Home health forms. By far, the largest paper volume that builds on my desk comes from home health agencies. Home health derives most of its income from Medicare, given the population that needs their services, and is highly regulated. There are home health-specific software products that gather all the needed data points, present them in the needed fashion, and report them to Medicare for payment and certification (the OSCAR data, maintained by CMS). They are not going to abandon these products. This represents a significant silo outside an in-office EHR.
In addition, there are very many different competing home health agencies. CMS data in 2011 showed that there are over 11,000 Medicare certified home health agencies in the U.S., with 1015 of them in my state of California alone. The forms presented by each agency is a little different from those presented by other such agencies (they use different software, much like different medical practices use different EHR software).

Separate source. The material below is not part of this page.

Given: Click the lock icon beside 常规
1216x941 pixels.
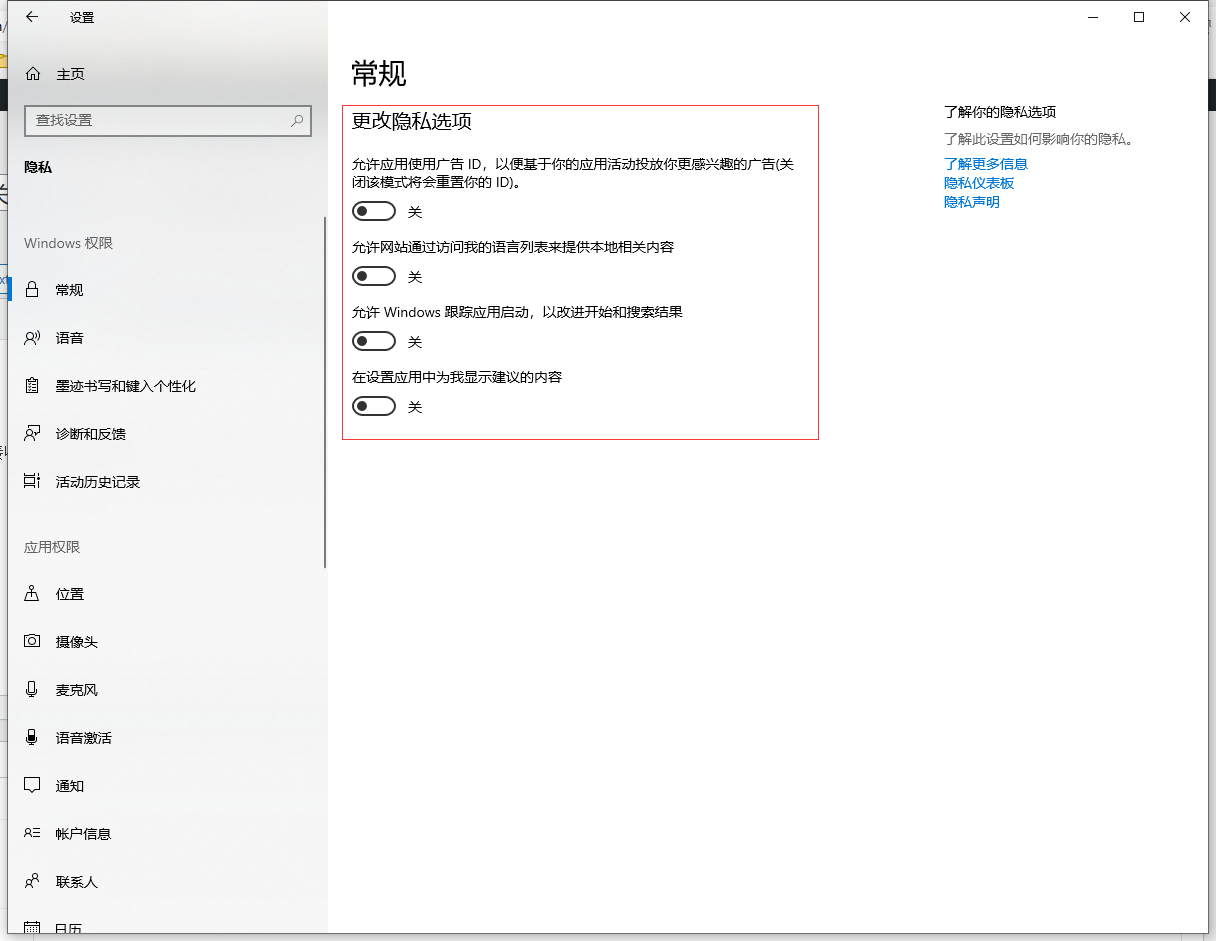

What is universal, though, is that every care summary, every update, and every single order needs to be “wet signed” by the physician and returned to the agency. Depending on the number of frail and home-bound patients being followed by home health (and in primary care it can be a few dozen at any given time), this may result in several hundred pages of paper that needs to be “wet signed” and returned. Typically this is all trafficked through faxes, and the signed documents then scanned and entered into the EHR.
The use of EHRs in ambulatory medical practices has come a long way in relieving many of the paperwork burdens facing a busy clinician. However, it is naïve to believe that this alone will eliminate all paperwork. Several domains of common paperwork still clog the workflows of an office, and result in a continuous stack of paper that needs to be addressed, despite having an EHR-enabled practice.
Collaboration tools will help coordinate communication between different practices using different EHR products. It is short-sighted to think that this will emerge from current EHR vendors, unless they are forced (which Meaningful Use stage 2 and 3 will pressure). More likely, new companies will emerge that will be successful in addressing this gap.
One of the biggest burdens, however, is interfacing with systems, already computerized within their internal silos, which require “wet signatures” for authorization of services. Home health is a very big part of this. As we move towards more organized delivery systems (such as ACOs), the use of home health will undoubtedly increase, and good collaboration between platforms is needed.
There is both a policy and a technology issue here. An effective way of capturing an equivalent of a “wet signature” for all authorizations (particularly with home health), and trafficking the order sets back and forth between settings is a policy question (Medicare needs to allow some way of doing this in its OSCAR data reporting). It is also a technology question. Perhaps lessons from Computer Physician Order Entry (CPOE) systems used in hospital EHRs can be applied to outpatient cross-platform order entry. This is an area ripe for innovation, and (once solved) will result in some of the largest-volume paperwork reduction that residually still burdens an EHR-enabled medical practice.